La première église, attestée dès 1156, était un modeste sanctuaire à une seule tour, entouré d’un cimetière. Au XVIe siècle, Charles Quint en fit une base militaire contre la France, avant que Vauban ne renforce ses remparts. L’état délabré de l’édifice au milieu du XVIIIe siècle — toiture pourrie, pavé détérioré — poussa l’archevêque de Trêves à en interdire l’accès en 1751. Grâce à l’intervention financière de l’abbaye d’Orval (34 % des coûts), une nouvelle église fut érigée par l’architecte Chambeaux et l’entrepreneur Jean François Lelièvre, intégrant la chapelle funéraire des gouverneurs d’Allamont (1598).
L’église actuelle, classée Monument Historique en 1932, allie sobriété militaire et ornements Louis XV. Sa façade, rythmée par des pilastres toscans et ioniques, cache une nef à trois vaisseaux couverte de voûtes d’arêtes. Le chœur, éclairé par cinq baies, contraste avec la pénombre de la nef, tandis que les tours à toits impériaux rappellent l’influence espagnole. Endommagée lors des bombardements de 1870 et 1940, elle fut restaurée à plusieurs reprises, notamment en 1974 avec l’ajout d’arcs-boutants cachés pour stabiliser la structure.

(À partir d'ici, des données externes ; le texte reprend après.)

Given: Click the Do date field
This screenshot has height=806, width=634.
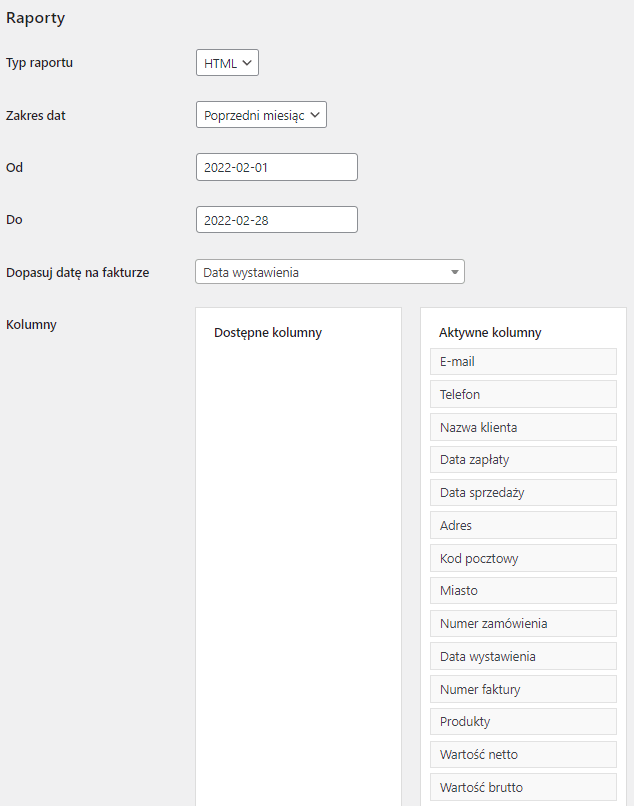Looking at the screenshot, I should click(x=276, y=220).
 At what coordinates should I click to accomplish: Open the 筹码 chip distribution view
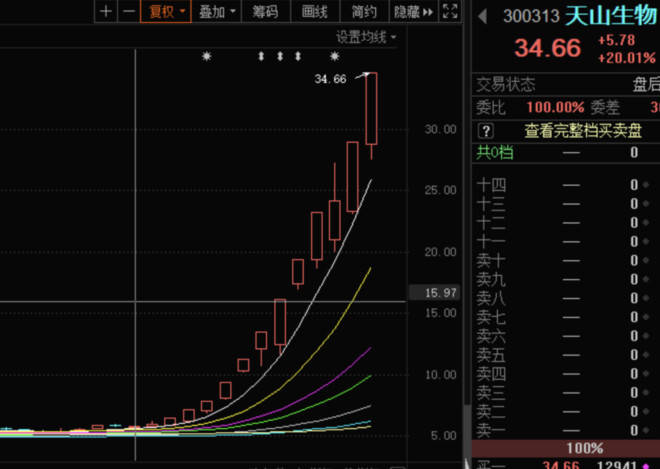[264, 12]
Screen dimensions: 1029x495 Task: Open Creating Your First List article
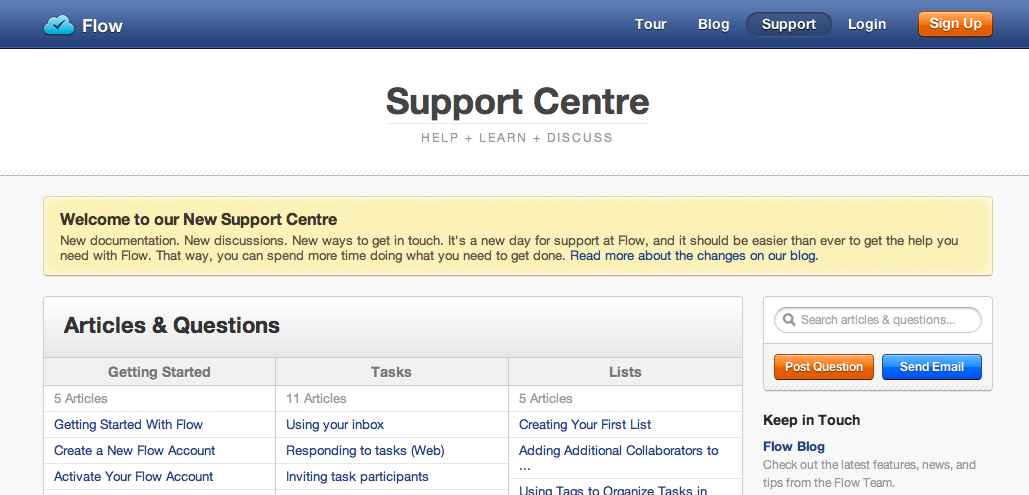585,425
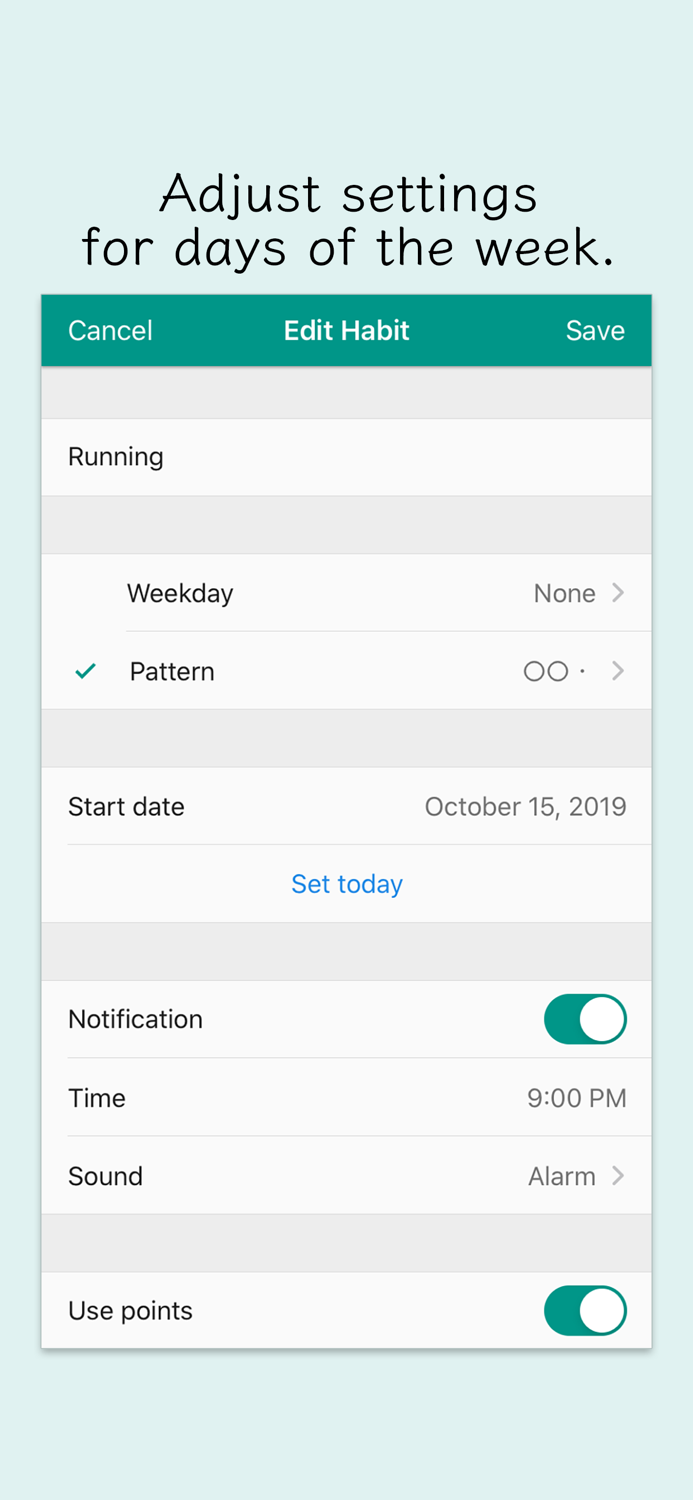
Task: Tap Save to store the habit
Action: click(x=595, y=331)
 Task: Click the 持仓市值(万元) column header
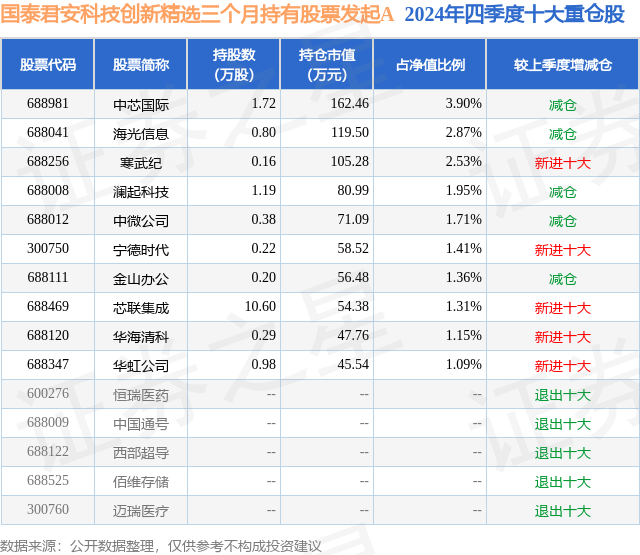327,64
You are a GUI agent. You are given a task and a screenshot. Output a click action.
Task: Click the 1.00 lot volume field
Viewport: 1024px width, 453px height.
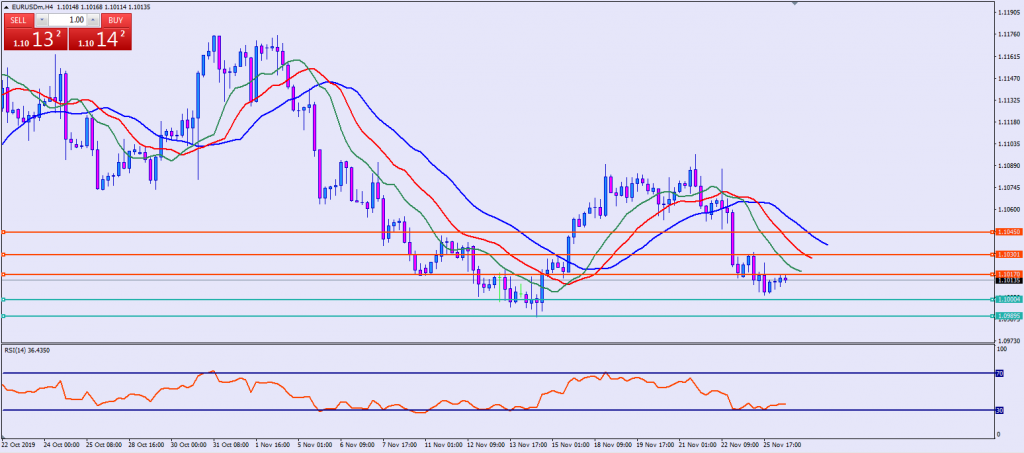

La chapelle de Malandry, ancienne sépulture des gouverneurs, et la sacristie (1761) complètent l’ensemble. Les matériaux locaux, comme la pierre de Jaumont, et les décors polychromes jaunes soulignent son ancrage lorrain. Malgré les controverses sur son style — entre église-halle, basilique et influences militaires — elle reste un témoin majeur du patrimoine religieux et défensif du Grand Est.
Les restaurations successives (XXe-XXIe siècles) ont préservé son état primitif, tout en adaptant ses annexes, comme la sacristie dont le toit fut modifié en pavillon. Aujourd’hui, l’orgue restauré en 2013 et les vitraux du XIXe siècle perpétuent sa vocation cultuelle et culturelle, au cœur d’une citadelle classée.